### WORK INSTRUCTIONS
Could the records below please be retyped exactly, with their pictures left out?

### PROVIDED INFORMATION

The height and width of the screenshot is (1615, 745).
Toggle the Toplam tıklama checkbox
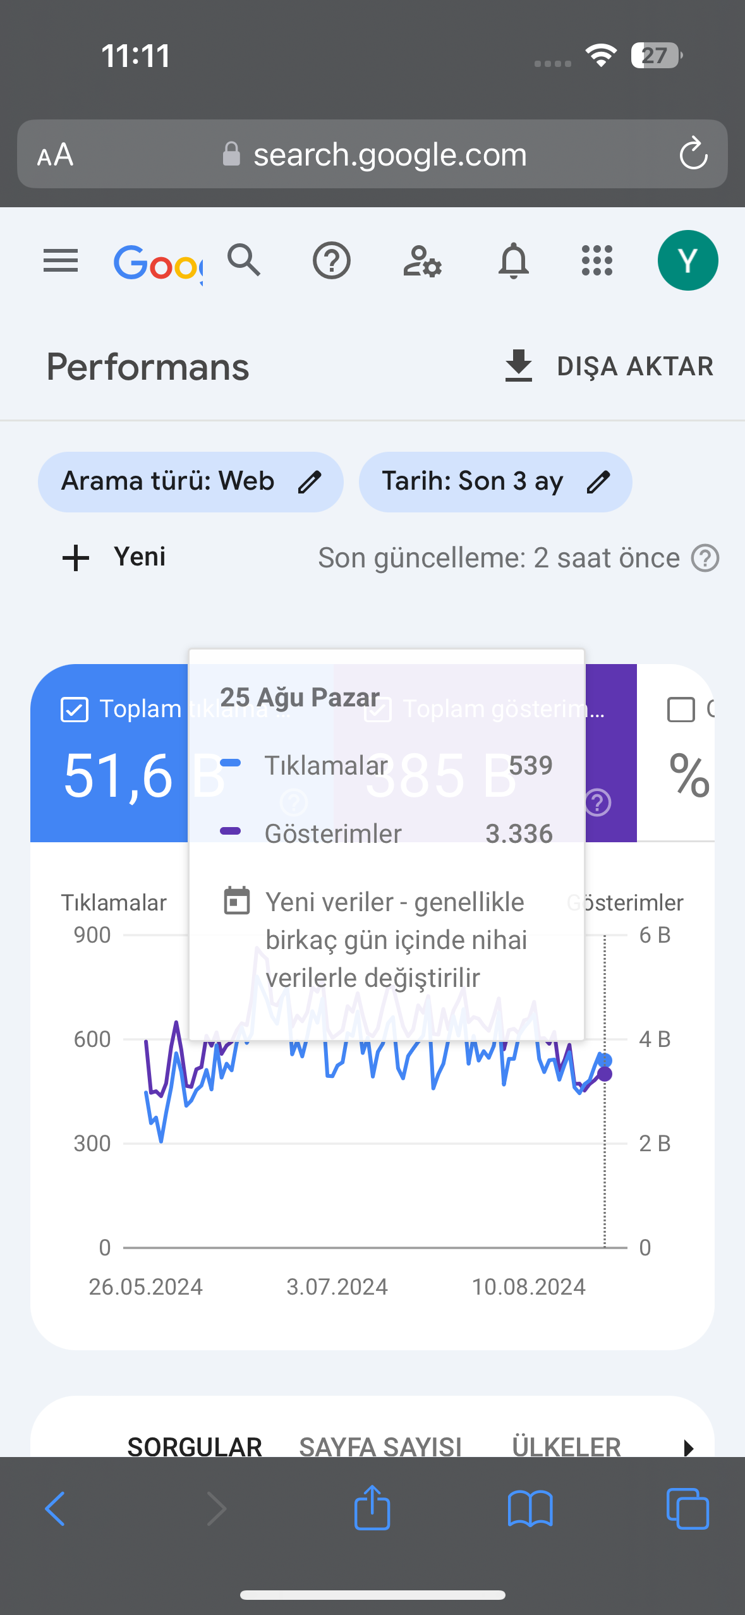click(x=74, y=709)
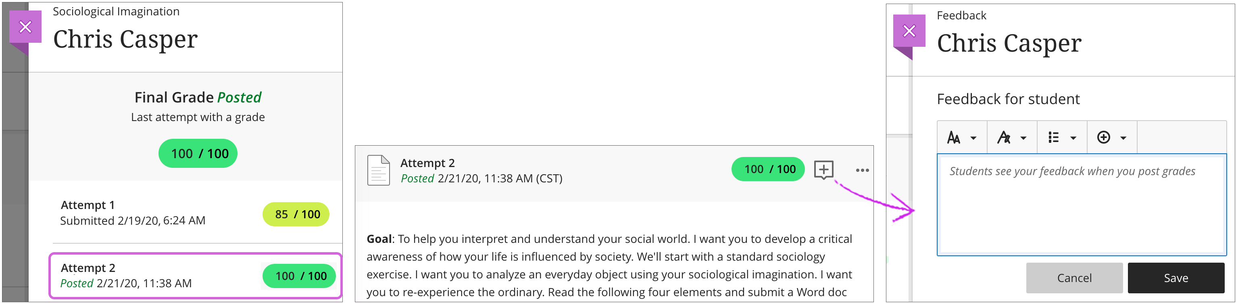The image size is (1236, 303).
Task: Expand the insert content dropdown arrow
Action: (x=1123, y=138)
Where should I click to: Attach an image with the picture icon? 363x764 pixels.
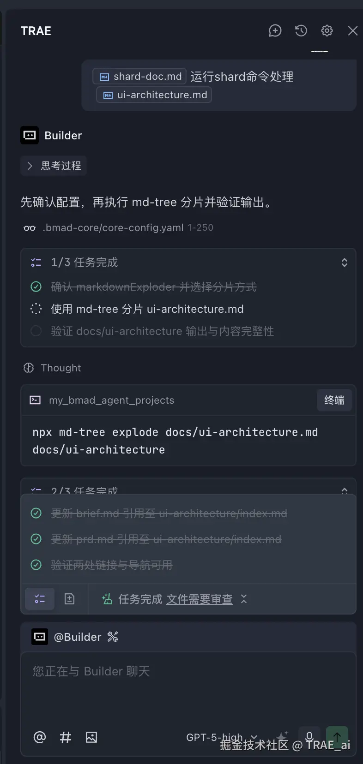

### RESULT OF THIS EXERCISE
The height and width of the screenshot is (1615, 745).
Toggle the Toplam tıklama checkbox
click(x=74, y=709)
The image size is (1236, 303).
Task: Expand the insert content dropdown arrow
Action: (x=1123, y=138)
Where should I click to: Attach an image with the picture icon? 363x764 pixels.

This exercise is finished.